Exercise description: Set down, exactly and only, everything from the line containing "Task: Click the FSH Normal (8.2) status" down to the line containing "This screenshot has width=691, height=328." in the data below; the pictures are not part of the copy.

☆ ☆ ☆ ☆ ☆ ☆ ☆

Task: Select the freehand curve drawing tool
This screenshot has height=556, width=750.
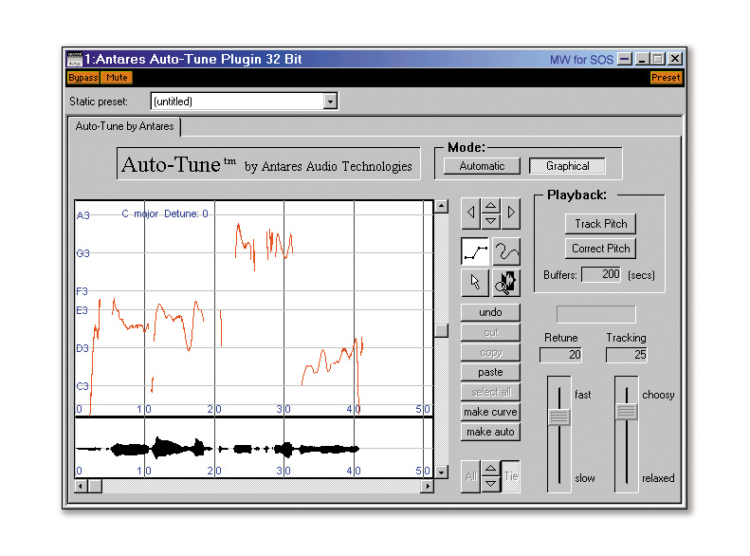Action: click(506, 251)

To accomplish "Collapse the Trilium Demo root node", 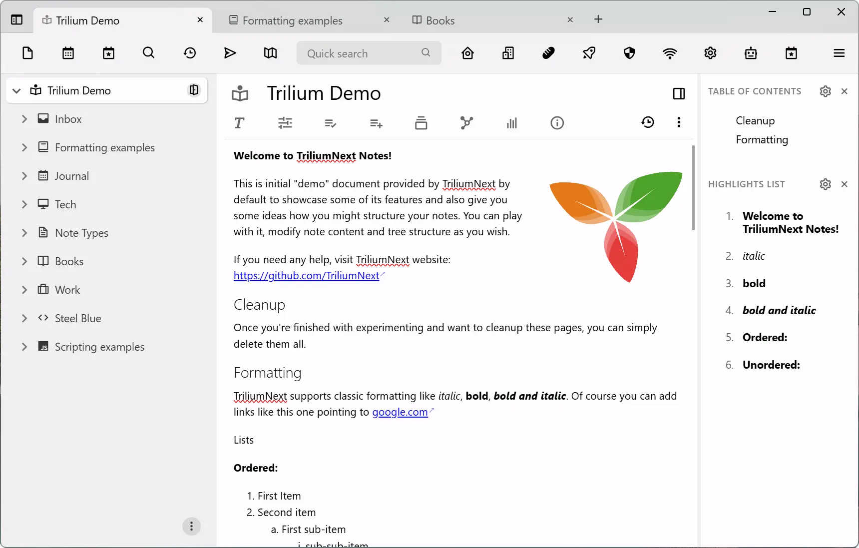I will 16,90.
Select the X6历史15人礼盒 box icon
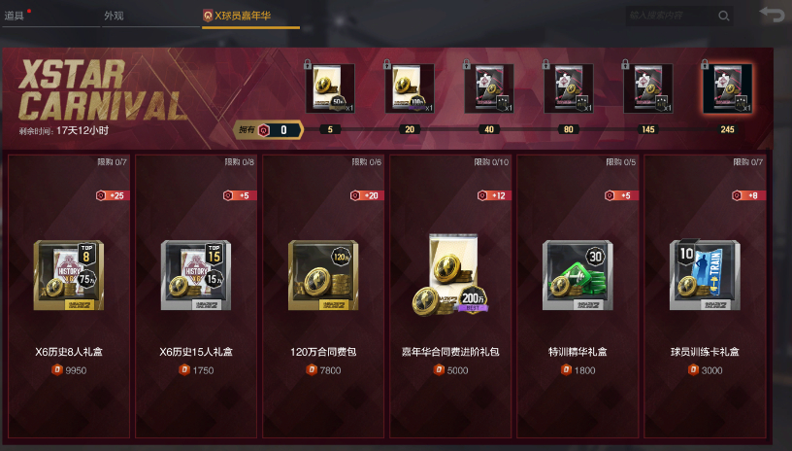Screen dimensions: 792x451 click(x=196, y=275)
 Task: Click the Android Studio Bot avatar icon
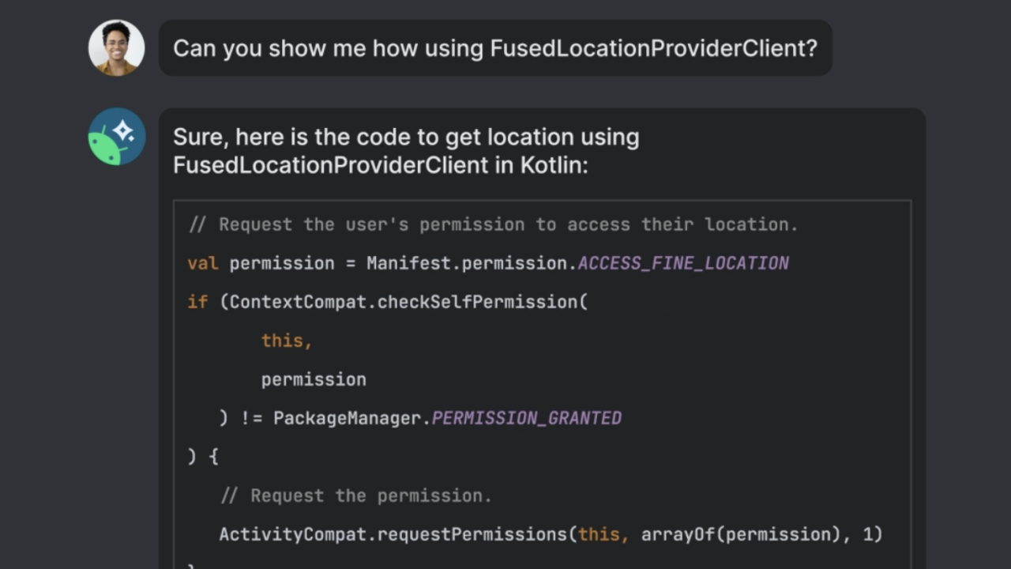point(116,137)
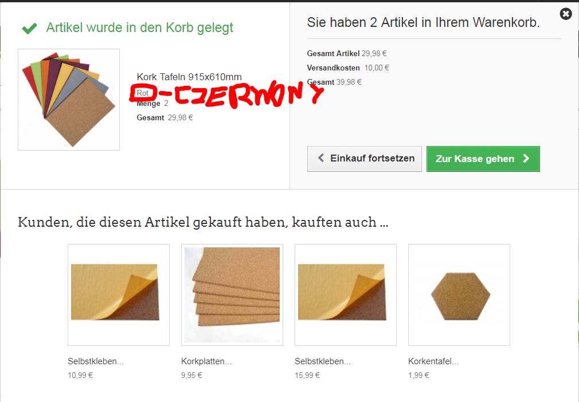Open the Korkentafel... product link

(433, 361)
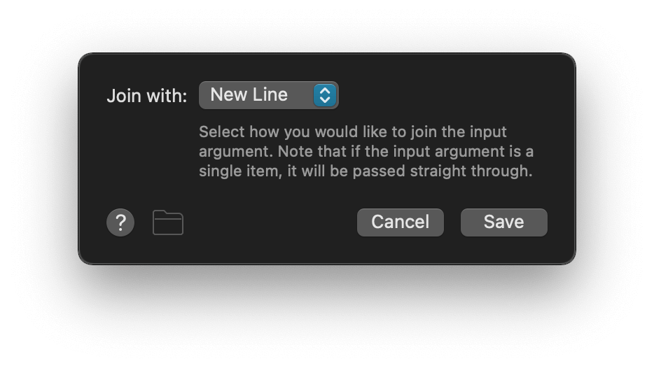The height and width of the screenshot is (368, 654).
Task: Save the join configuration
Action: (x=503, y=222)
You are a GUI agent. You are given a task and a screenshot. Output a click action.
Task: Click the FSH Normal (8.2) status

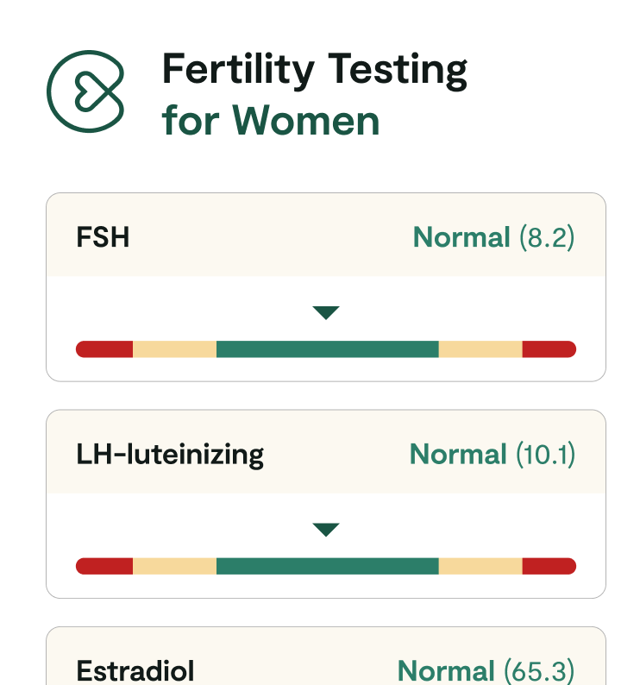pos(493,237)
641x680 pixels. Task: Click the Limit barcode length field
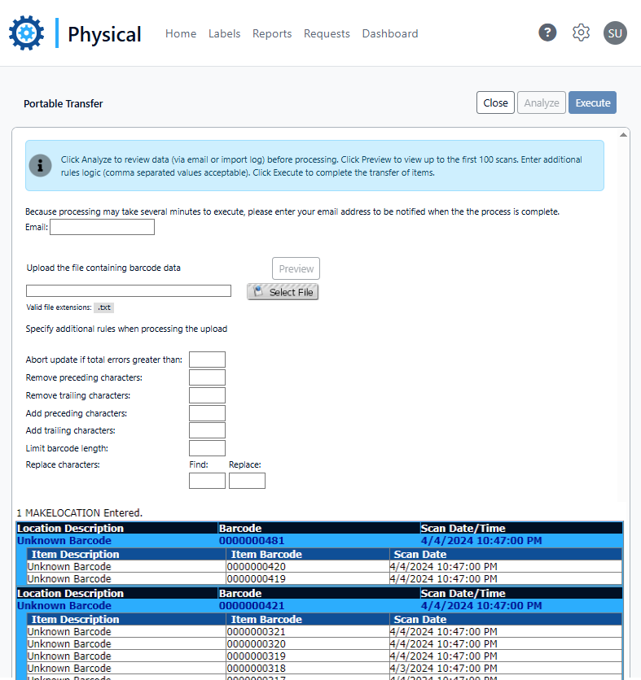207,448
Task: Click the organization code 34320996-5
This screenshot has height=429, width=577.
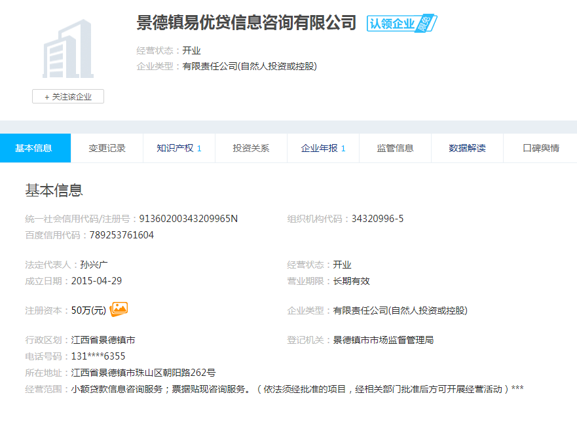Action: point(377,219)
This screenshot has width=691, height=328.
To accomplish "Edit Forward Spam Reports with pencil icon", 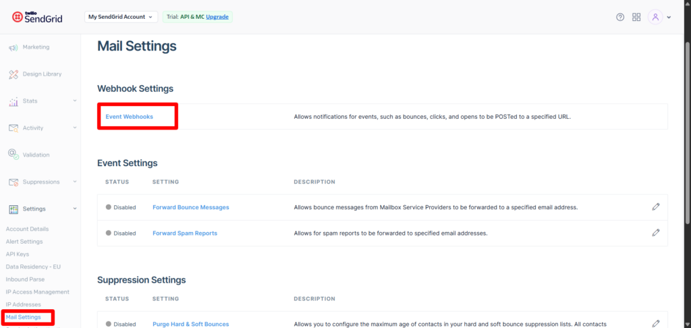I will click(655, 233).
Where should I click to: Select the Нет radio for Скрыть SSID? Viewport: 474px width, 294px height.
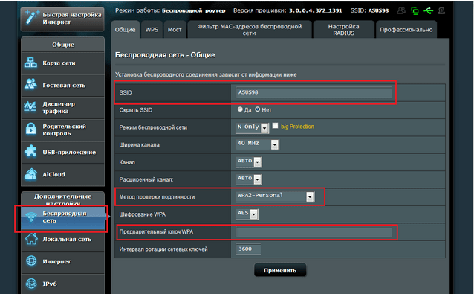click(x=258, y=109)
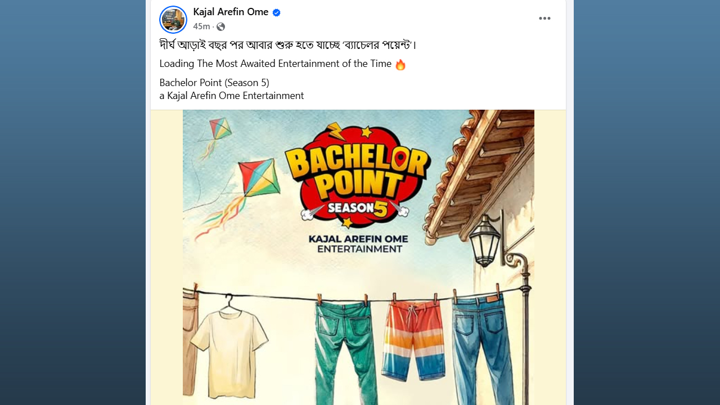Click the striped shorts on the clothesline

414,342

☆ ☆ ☆ ☆ ☆ ☆ ☆

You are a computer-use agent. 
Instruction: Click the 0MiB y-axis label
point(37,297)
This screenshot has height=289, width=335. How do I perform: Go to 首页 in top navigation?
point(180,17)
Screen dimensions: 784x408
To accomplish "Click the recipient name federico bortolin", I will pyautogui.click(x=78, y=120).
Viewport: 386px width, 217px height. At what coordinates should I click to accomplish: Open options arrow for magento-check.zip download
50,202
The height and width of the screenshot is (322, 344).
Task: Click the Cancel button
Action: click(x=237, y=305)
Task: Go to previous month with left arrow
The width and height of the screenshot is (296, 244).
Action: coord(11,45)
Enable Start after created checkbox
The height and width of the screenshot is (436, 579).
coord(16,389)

☆ ☆ ☆ ☆ ☆ ☆ ☆

Result:
Task: Click the FSH Normal (8.2) status

pos(493,237)
641x680 pixels. Task: Click the Limit barcode length field
207,448
Task: Click the organization code 34320996-5
This screenshot has height=429, width=577.
Action: point(377,219)
This screenshot has width=691, height=328.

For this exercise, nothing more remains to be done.